_Your assignment_.
Return all lines of the data in which the string "agent" occurs.

_Record excerpts_.

↓

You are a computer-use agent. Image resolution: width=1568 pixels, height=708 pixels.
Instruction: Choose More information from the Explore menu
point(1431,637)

↑
↓

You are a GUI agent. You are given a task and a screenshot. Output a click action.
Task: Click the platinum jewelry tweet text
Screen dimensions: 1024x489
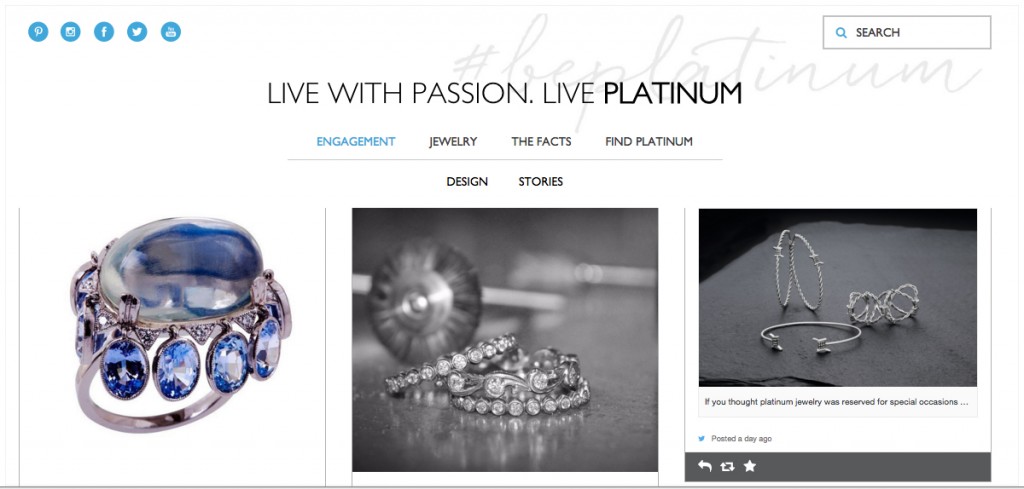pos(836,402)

↑
↓

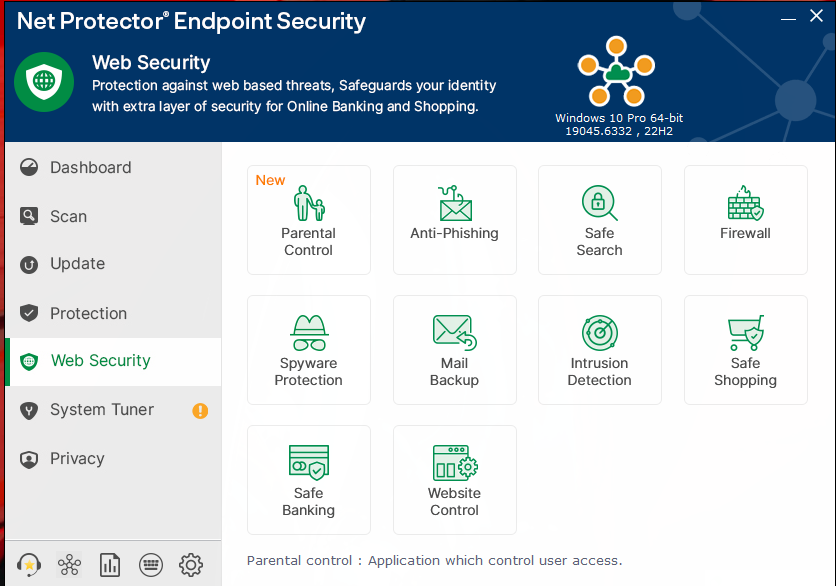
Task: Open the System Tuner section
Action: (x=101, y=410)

↑

_Task answer_.
You are a computer-use agent. Image resolution: width=1568 pixels, height=708 pixels.
You are a GUI agent. You are given a task and a screenshot. Output a click action.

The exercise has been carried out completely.